In the case of the Bajo Calima communities, this is not the first time they have fled their homes and territories to protect their lives. Some of the currently displaced families have been forced to leave their land not just once but even two times before in past years. Since the signing of the Peace Accords between Colombia’s national government and the FARC-EP in 2016, this is the second mass forced displacement in this region. However, these are not the only instances of eviction;There have been other times when communities have had to leave their territory to safeguard their right to life. While these facts are alarming, it is worth remembering that, at the end of 2020, Colombia continued to report as the country with the highest number of internally displaced persons in the world. According to the UNHCR Colombia reports a total of 8.3 million people who are internally displaced.


Tour of the Calima River: view of the now-empty community El Guadual, due to forced displacement


Although the communities of Bajo Calima, together with the rural communities of the San Juan river area, have been the most affected by forced displacement in recent months, other rural communities in the region, such as Yurumanguí, Cajambre, and Raposo, have been affected by confinement due to the violent confrontation between armed groups present in the region in addition to forced migration.


It is worth asking: what is the reason for the constant forced displacements in the rural area of Buenaventura and the lack of preventive measures on the part of the State?


At the end of 2021, at the same time that the forced departures from the territory began, the Peace and Reconciliation Foundation (PARES) warned that the rural area of Buenaventura was experiencing a new process of the reconfiguration of disputes between illegal armed actors- that is: new types and terrains of confrontation, as well actors. In several cases, Cauca and Chocó, bordering departments where the so-called disidencias or post-FARC armed groups, the AGC and the ELN regularly confront each other, claiming many lives in order to appropriate territory and exercise social control. These territories are ones in which there are significant multinational corporate interests and war economies like mining, drug trafficking, and their respective trade routes through the Pacific Ocean. However, there was no preventive action by the Colombian government to guarantee the permanence of the communities in their territory.

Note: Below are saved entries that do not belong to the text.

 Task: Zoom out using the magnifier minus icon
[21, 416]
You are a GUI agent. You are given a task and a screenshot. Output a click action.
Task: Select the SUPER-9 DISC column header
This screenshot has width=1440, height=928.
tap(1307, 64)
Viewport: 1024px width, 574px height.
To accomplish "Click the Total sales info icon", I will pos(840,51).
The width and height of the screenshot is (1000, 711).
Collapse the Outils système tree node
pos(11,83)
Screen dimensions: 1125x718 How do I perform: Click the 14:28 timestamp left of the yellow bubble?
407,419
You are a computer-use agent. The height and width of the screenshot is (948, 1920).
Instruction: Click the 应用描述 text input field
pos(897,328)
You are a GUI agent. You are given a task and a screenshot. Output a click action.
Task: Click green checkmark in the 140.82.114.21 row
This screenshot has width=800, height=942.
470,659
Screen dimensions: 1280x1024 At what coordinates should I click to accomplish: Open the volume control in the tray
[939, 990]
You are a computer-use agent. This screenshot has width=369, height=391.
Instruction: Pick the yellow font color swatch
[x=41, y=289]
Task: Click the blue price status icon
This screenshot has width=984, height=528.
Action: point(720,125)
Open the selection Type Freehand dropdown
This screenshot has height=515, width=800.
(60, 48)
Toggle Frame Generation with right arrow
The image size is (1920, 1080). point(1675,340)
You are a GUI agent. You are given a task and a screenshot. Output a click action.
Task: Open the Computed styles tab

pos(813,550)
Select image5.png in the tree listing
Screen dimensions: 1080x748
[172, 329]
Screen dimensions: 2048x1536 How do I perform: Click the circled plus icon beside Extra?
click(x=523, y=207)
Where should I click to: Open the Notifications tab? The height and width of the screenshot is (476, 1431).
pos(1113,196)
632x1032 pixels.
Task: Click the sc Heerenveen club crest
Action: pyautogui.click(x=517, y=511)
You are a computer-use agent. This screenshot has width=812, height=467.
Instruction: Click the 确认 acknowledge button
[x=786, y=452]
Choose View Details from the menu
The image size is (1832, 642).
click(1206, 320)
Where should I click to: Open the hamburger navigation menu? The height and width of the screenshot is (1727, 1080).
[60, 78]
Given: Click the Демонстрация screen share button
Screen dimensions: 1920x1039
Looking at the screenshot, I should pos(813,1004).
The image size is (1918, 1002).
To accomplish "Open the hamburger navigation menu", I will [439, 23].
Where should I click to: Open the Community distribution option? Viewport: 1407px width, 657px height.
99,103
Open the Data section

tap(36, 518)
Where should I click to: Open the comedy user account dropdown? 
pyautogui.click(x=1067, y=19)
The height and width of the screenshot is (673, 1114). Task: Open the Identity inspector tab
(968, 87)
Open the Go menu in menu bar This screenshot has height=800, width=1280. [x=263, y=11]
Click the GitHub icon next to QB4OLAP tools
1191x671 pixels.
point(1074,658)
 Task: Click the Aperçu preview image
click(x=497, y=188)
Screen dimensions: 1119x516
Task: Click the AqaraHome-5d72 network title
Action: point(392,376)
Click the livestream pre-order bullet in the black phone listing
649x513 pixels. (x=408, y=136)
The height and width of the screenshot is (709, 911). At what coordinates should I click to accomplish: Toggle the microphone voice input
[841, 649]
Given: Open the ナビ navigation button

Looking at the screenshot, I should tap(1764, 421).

Buenaventura, due to its strategic geographic location and the capacity of the maritime industry to move goods, plays a central role in the territorial dispute. In 2020, a PARES report, reports on the relationship between the growing violence in the Pacific and cocaine trafficking, which has not ceased, but on the contrary, has been worsening. According to the United Nations Office on Drugs and Crime (UNODC), the main destination for cocaine remains the United States.


It is precisely the dispute for territorial control by the armed groups present in the territory that is the most visible cause of the exodus of the Black and Indigenous communities. What is the reason for trying to dispossess them from their collective territories? What does it mean for p to have control of this territory empty of its population? Is the trafficking of cocaine the main motivation for the territorial dispossession?


We cannot answer these questions, but what is evident is the systemic forced eviction to which the Indigenous and Black communities of the rural zone of Buenaventura are being subjected, as well as the resistance to these actions. Both the communities of Bajo Calima, as well as the communities mentioned above, continue to fight for their permanence in the territory and will continue to do so as they have done historically, in the face of the indolent gaze of the Colombian State.